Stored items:
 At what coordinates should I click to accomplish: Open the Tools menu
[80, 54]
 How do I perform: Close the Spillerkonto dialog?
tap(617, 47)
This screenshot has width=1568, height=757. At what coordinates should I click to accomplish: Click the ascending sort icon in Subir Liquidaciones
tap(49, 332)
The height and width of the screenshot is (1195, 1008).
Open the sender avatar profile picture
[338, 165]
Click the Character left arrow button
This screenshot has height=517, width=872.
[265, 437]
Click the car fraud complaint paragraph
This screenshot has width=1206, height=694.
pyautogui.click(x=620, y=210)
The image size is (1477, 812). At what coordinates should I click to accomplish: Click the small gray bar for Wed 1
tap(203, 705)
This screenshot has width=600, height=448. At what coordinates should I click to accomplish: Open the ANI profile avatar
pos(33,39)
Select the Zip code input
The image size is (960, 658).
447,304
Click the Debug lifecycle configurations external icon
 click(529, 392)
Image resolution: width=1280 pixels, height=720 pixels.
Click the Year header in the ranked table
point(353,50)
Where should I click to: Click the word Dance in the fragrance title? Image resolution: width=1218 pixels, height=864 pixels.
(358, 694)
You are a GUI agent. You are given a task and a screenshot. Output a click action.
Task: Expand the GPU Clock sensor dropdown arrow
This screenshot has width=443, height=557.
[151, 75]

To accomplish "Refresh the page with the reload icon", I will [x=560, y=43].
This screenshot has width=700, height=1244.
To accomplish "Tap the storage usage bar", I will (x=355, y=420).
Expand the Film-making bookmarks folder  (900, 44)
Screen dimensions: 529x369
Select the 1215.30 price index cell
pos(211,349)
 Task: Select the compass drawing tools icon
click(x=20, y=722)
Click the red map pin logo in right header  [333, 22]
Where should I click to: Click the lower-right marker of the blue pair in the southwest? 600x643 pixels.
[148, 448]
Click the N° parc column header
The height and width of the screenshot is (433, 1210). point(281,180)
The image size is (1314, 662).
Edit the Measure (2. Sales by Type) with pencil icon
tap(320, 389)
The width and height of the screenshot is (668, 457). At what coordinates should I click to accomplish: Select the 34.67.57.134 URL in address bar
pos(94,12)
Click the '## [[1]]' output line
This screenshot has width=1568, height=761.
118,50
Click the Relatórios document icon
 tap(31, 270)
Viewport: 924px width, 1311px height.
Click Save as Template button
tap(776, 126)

• [ACTIVITY]:
What is the number of lines in the entries above that contain the word "Expand"? Answer with that number only.

• [OUTPUT BELOW]:
2